- [Task statement]:
Copy out every line of the records in which "computer" can be found.

- [Supplied data]:
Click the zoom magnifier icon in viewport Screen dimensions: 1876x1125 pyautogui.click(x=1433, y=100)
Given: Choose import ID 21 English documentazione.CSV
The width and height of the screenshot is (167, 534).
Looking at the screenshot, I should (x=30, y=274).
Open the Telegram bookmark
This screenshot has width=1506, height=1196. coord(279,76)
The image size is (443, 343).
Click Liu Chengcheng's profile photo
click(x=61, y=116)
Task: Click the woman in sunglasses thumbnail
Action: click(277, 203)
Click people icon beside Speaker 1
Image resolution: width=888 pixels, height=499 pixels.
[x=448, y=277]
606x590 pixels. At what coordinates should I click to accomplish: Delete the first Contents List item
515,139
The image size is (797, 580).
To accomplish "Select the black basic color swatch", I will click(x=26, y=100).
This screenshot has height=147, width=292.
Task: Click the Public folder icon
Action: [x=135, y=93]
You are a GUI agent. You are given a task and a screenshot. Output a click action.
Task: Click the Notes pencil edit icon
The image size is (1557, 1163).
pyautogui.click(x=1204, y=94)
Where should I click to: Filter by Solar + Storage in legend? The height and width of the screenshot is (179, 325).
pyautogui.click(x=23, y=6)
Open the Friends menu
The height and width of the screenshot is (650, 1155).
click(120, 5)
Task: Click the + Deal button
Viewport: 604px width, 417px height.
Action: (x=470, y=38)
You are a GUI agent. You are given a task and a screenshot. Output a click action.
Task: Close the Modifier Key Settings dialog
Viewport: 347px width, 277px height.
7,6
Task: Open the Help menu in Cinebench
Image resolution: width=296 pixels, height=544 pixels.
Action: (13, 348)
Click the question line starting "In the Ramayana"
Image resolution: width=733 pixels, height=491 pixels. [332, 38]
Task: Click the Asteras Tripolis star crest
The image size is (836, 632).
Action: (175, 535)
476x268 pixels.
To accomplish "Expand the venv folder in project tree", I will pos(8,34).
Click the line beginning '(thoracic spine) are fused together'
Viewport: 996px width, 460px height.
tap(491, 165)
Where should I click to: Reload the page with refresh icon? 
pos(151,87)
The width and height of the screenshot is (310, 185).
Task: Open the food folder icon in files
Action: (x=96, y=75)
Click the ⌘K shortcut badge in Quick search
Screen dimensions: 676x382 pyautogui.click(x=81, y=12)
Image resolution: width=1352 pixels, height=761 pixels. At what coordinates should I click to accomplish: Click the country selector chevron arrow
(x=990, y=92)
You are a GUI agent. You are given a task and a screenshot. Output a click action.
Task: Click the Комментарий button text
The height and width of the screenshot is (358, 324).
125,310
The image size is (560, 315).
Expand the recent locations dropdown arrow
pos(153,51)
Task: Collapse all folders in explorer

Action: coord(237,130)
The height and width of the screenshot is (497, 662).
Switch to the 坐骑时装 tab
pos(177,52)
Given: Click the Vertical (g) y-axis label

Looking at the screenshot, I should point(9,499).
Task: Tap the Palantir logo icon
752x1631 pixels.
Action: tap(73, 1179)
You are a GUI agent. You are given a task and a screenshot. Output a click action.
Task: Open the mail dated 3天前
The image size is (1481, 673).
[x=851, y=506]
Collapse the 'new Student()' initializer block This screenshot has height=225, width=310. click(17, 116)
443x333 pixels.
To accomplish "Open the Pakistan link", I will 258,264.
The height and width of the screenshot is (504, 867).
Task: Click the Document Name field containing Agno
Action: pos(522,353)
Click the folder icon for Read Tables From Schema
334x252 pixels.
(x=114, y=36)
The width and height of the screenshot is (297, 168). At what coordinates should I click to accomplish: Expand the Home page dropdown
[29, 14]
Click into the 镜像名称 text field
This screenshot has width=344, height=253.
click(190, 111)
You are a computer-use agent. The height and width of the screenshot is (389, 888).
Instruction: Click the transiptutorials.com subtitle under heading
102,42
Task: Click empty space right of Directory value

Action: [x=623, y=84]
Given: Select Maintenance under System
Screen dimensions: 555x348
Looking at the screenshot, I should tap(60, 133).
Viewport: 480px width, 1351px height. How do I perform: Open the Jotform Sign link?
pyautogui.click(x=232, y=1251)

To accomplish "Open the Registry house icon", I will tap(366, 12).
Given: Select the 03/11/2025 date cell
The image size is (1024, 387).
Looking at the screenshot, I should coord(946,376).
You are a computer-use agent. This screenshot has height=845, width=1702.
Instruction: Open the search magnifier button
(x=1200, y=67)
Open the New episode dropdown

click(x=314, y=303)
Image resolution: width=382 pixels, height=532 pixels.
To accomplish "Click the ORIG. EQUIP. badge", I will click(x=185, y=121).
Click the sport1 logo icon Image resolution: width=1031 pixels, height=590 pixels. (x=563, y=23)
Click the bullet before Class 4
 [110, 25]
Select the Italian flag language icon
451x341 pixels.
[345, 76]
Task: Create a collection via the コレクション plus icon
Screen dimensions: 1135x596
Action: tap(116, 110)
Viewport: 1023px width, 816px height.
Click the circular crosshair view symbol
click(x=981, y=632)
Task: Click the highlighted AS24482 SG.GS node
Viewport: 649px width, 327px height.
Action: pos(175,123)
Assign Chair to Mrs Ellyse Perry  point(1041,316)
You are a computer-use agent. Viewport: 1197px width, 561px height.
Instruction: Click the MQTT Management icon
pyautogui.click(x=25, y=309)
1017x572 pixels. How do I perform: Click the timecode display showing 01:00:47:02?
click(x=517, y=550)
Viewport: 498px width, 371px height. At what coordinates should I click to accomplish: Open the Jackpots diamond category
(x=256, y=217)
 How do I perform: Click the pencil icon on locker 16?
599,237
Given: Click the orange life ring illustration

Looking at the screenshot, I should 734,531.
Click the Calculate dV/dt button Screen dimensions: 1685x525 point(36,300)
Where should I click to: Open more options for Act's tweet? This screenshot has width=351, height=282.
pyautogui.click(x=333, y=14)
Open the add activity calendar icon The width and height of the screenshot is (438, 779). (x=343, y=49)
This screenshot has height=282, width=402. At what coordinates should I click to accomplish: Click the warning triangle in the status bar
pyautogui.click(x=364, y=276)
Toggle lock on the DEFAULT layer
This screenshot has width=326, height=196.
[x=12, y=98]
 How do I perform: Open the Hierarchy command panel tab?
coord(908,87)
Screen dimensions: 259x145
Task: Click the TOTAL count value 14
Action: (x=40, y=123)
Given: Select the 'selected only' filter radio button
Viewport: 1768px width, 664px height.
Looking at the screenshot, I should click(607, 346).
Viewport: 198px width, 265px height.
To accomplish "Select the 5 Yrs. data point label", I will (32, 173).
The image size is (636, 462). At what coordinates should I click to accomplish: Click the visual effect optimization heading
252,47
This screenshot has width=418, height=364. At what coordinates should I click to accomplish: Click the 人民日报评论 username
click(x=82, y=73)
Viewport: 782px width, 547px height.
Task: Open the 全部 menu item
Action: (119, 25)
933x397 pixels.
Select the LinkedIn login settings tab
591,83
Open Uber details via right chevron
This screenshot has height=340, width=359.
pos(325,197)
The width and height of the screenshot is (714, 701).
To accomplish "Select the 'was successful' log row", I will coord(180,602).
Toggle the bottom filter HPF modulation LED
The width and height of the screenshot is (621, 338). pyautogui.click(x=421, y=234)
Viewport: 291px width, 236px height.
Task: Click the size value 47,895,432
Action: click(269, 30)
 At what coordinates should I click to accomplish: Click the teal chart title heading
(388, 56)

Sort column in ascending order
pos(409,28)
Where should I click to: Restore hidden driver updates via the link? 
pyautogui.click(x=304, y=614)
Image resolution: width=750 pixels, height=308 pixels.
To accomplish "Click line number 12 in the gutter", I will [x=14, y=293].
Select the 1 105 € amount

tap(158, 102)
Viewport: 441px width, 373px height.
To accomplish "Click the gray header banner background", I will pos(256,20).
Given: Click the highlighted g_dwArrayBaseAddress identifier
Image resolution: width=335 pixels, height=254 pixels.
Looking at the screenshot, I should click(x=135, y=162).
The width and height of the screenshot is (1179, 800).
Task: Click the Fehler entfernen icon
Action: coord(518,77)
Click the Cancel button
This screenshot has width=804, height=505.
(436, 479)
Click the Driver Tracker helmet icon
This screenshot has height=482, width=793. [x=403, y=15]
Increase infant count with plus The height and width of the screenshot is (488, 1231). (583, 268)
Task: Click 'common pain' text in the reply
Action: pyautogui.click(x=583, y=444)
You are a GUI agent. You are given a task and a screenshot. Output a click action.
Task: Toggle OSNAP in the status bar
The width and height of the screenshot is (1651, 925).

- [Answer section]:
You are a computer-use agent. The height and width of the screenshot is (389, 888).
You are a computer-use agent. This screenshot has height=845, width=1702.
You are a computer-use agent. Viewport: 1197px width, 561px height.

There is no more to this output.